Deliro, e planto. Ora, até acho graça. Sou tão boa em cuidar de crianças e bichos, que chega a ser estranha a minha completa falta de jeito com plantas. E gosto tanto delas… Quero cultivar algo. Pelo Brasil temos produzido excelentes azeites, temos melhorado a qualidade de nosso vinho, e aqui, no estado do Rio já temos uma vinícola que estou morrendo para ir visitar. Já pensou? Euzinha aqui produzindo vinhos? Até esvaziei agora a minha garrafa do rosé, um chileno orgânico, e bem honesto. Este ano, em janeiro, quando o mundo estava começando a virar de ponta cabeça, e por aqui ainda conseguíamos nos dar ao luxo de fingirmos que nada era ou seria conosco, fui visitar minha família na serra gaúcha e lá estive também para fazer algumas pesquisas para o livro que estou escrevendo. O engraçado é que, tal como uma personagem do livro, usei a desculpa de ir atrás de uns vinhos naturais, quando talvez, e inconfessavelmente, eu estava atrás de apenas estar feliz ali. E como fui feliz naqueles dias…

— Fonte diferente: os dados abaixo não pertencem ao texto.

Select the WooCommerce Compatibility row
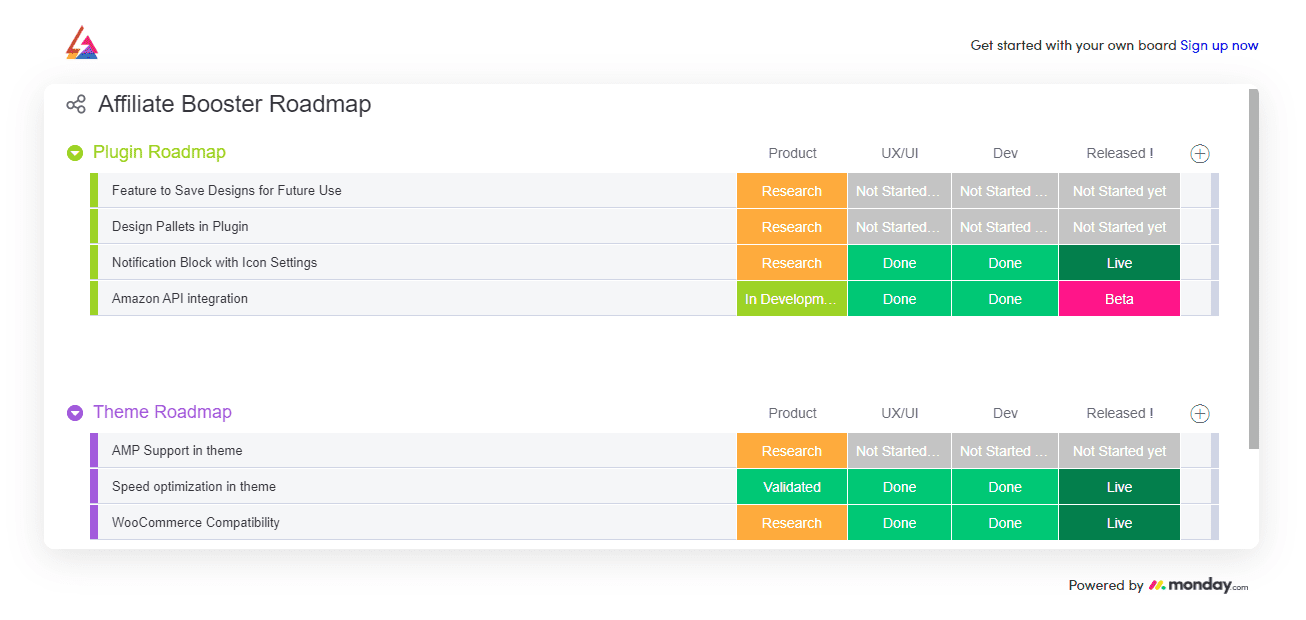 [x=196, y=523]
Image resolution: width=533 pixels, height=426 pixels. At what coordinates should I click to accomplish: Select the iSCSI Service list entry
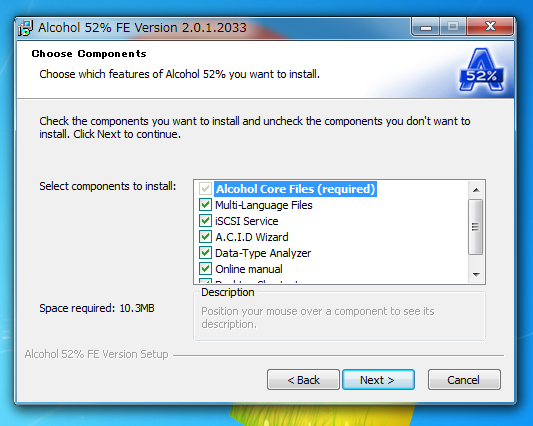[247, 221]
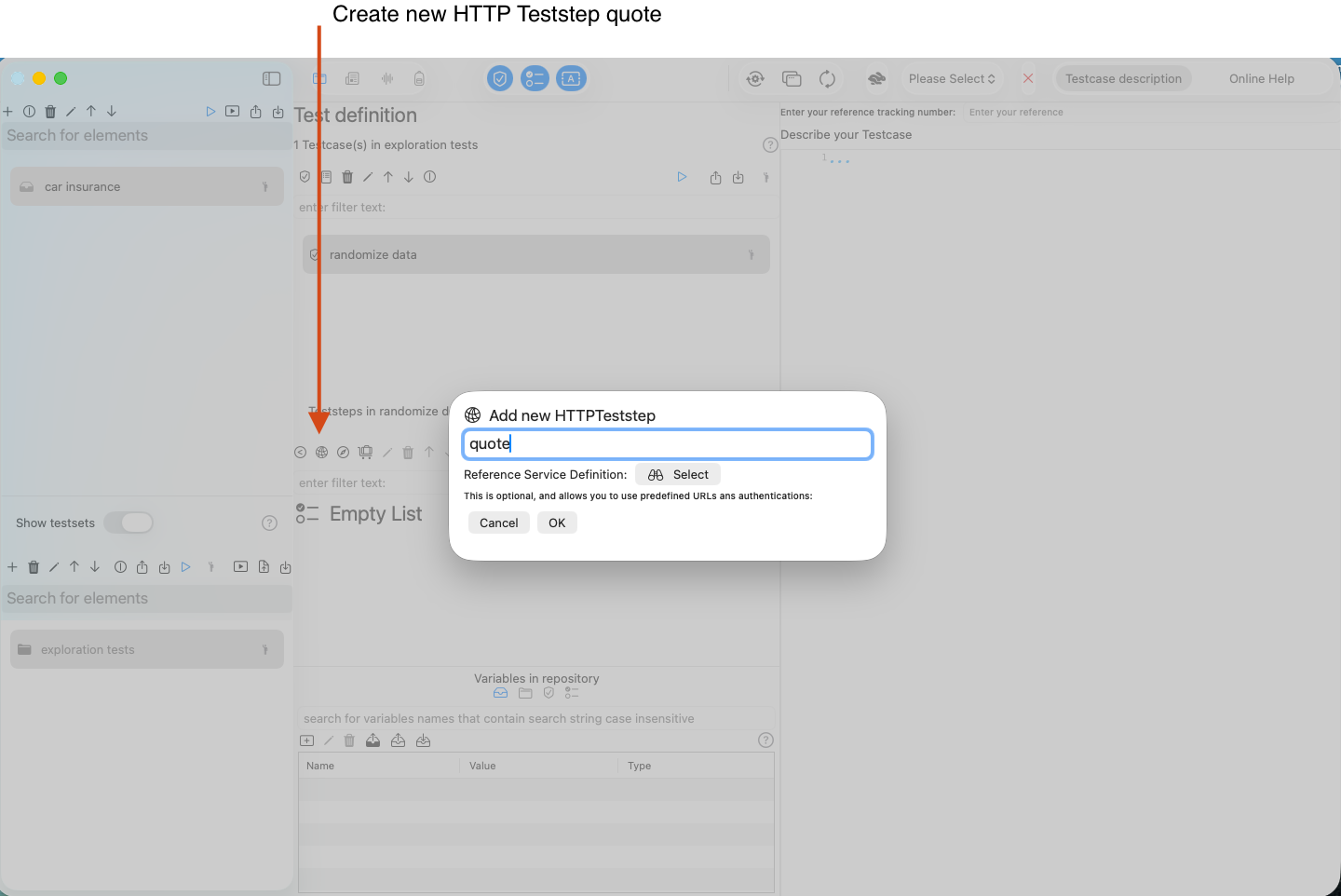Click the blue shield checkmark toolbar button
The image size is (1341, 896).
click(500, 79)
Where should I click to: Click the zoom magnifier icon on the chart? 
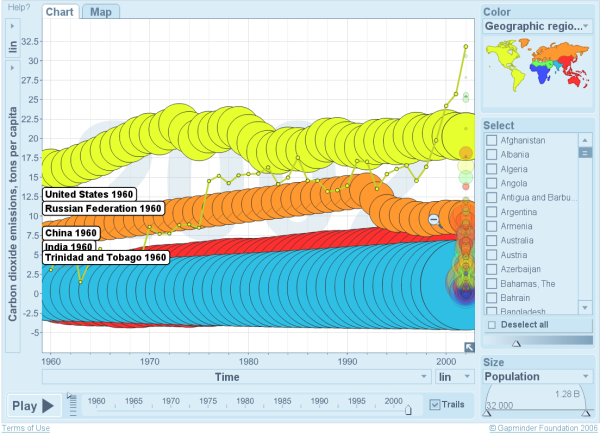[434, 219]
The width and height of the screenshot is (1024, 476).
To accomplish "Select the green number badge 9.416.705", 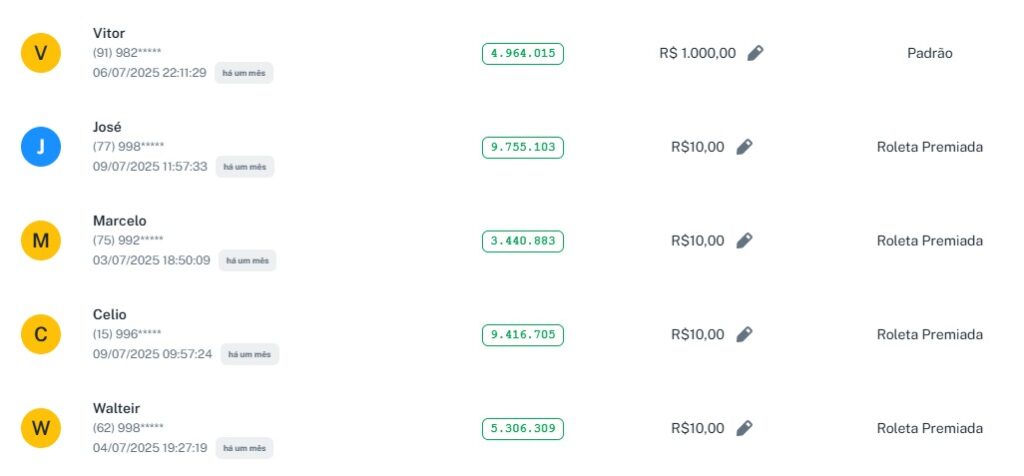I will (522, 335).
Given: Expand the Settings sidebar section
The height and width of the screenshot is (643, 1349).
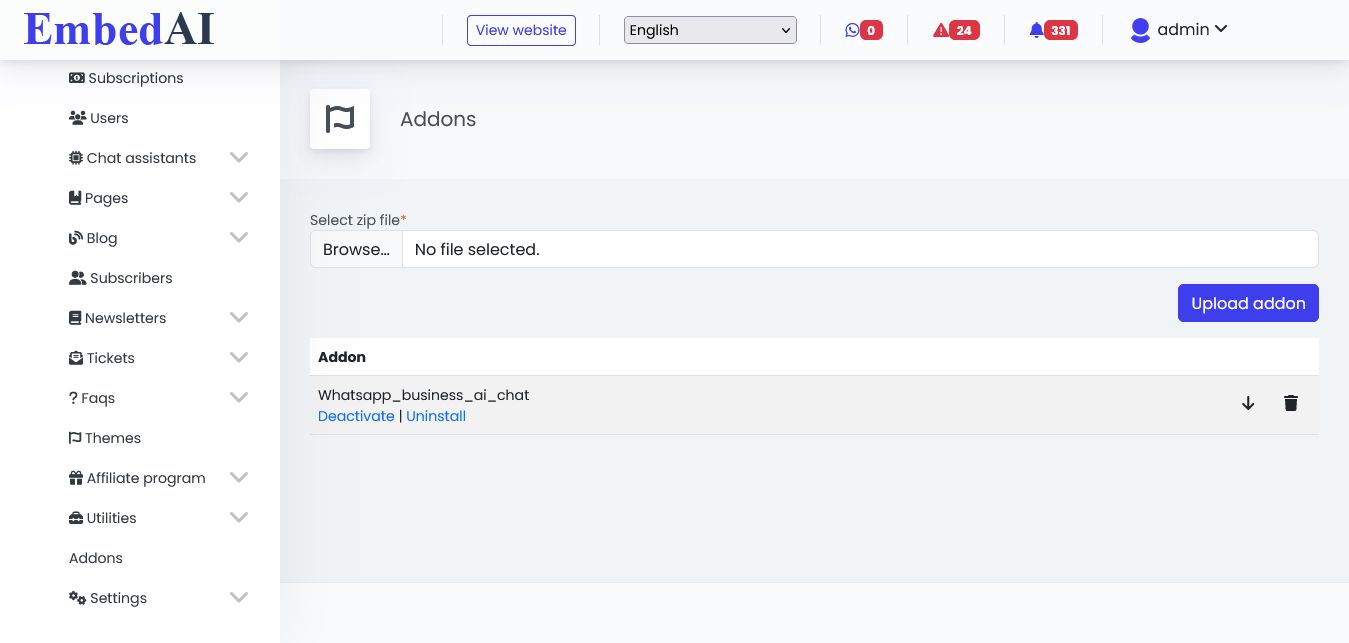Looking at the screenshot, I should click(238, 598).
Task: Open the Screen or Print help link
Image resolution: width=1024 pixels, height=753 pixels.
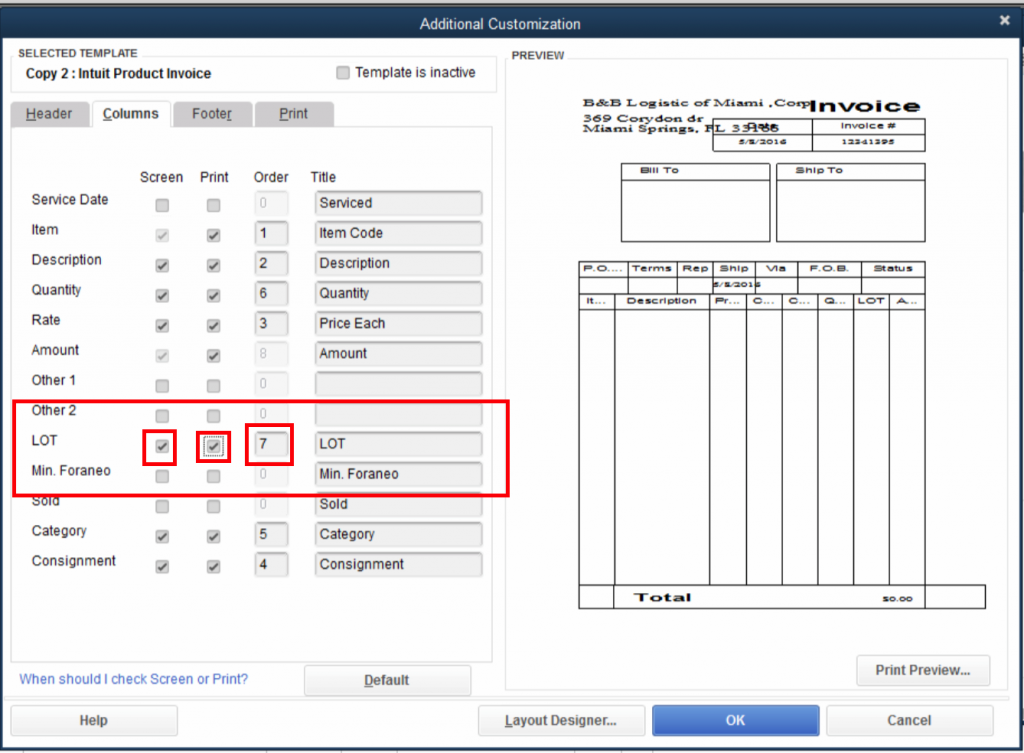Action: pos(134,679)
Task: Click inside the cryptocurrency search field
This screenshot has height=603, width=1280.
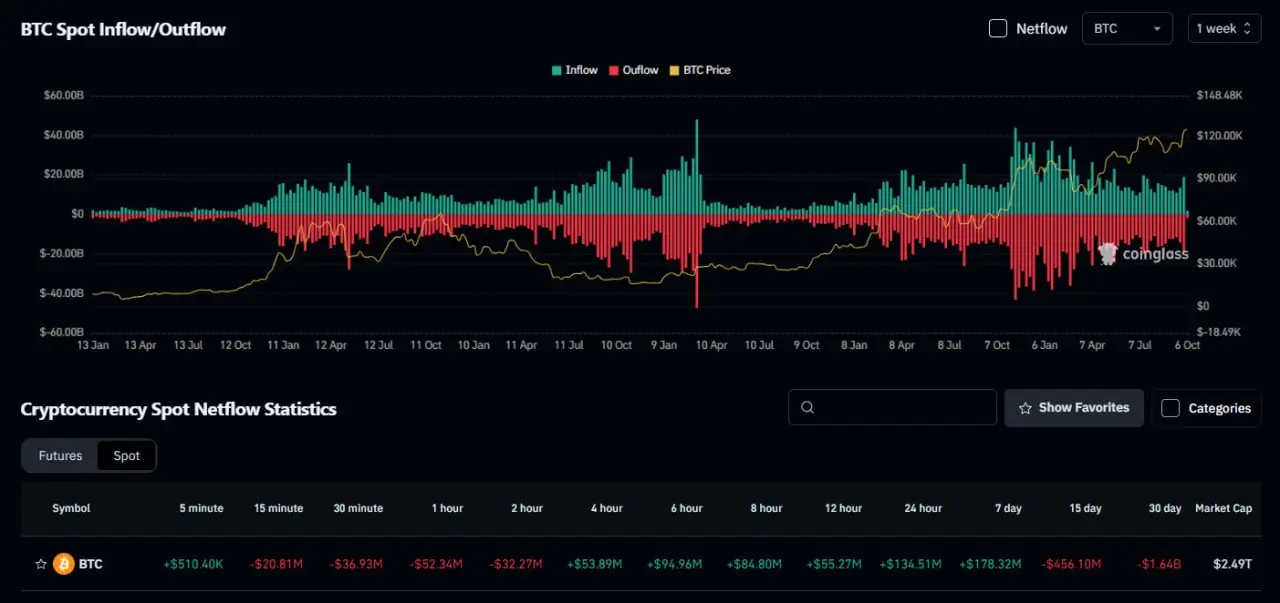Action: (x=900, y=408)
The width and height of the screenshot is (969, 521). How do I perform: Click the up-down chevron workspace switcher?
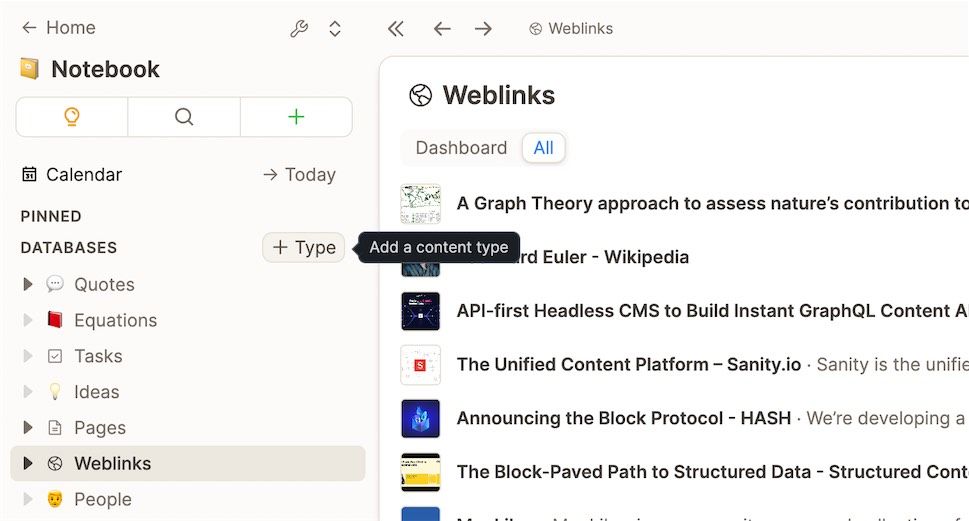click(335, 29)
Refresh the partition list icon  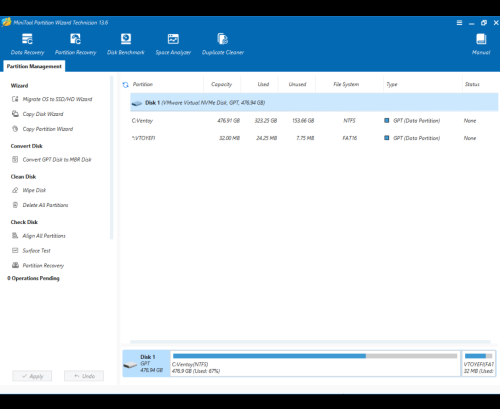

Tenho um primo querido, queridíssimo, e enólogo que se empolgou com minhas pesquisas e um dia chegou em casa carregado de uvas pinot noir para fazer uma experiência caseira e artesanal. Adorei! E não só acompanhei atentamente todo o processo, como dei uma de louca e resolvi reproduzir o que ali vi em casa, no Rio de Janeiro. Agora imagine, a sua amiga aqui, no avião, cuidando das uvas como se fossem pérolas não negras, mas arroxeadas. Aqui fiz umas armengagens – no melhor sentido do termo – e pus pra frente meu laboratório de vinificação. Lembro do meu grito de alegria ao ver as primeiras borbulhas do meu mosto começando a fermentar. Você não imagina a felicidade. Uma felicidade que durou pouco, é verdade, e aqui dou umas boas risadas, pois minha tentativa ficou na metade do caminho, com um teor alcoólico que não a permite ser chamada de suco de uva, tampouco de vinho. Mas fiquei apegada, e conservo a garrafa com aquilo que não sei ao certo que nome dar na minha geladeira. Seria natural e obvio, simplesmente assumir este fracasso inicial e deixar que aquele líquido púrpura no qual depositei tanta esperança e também amor escorresse pelo ralo. Mas como? Mantenho-o dia após dia, como um símbolo sei lá eu de quê exatamente, mas de algo que cheire a esta coisa simples e complexa que todos somos e que precisamos cuidar cotidianamente. Precisamos cuidar de nós mesmos, voltar pra casa, e lembrarmos do quanto somos a nossa própria morada. E ora, nesses meus delírios, não é difícil me transportar para uma possível vida na serra gaúcha, cantar Mercedes Soza em violas de noites frias ou frescas, como fiz lá desta vez, pescar traíra no açude e beber vinho e cachaça enquanto cantamos e cantamos e cantamos.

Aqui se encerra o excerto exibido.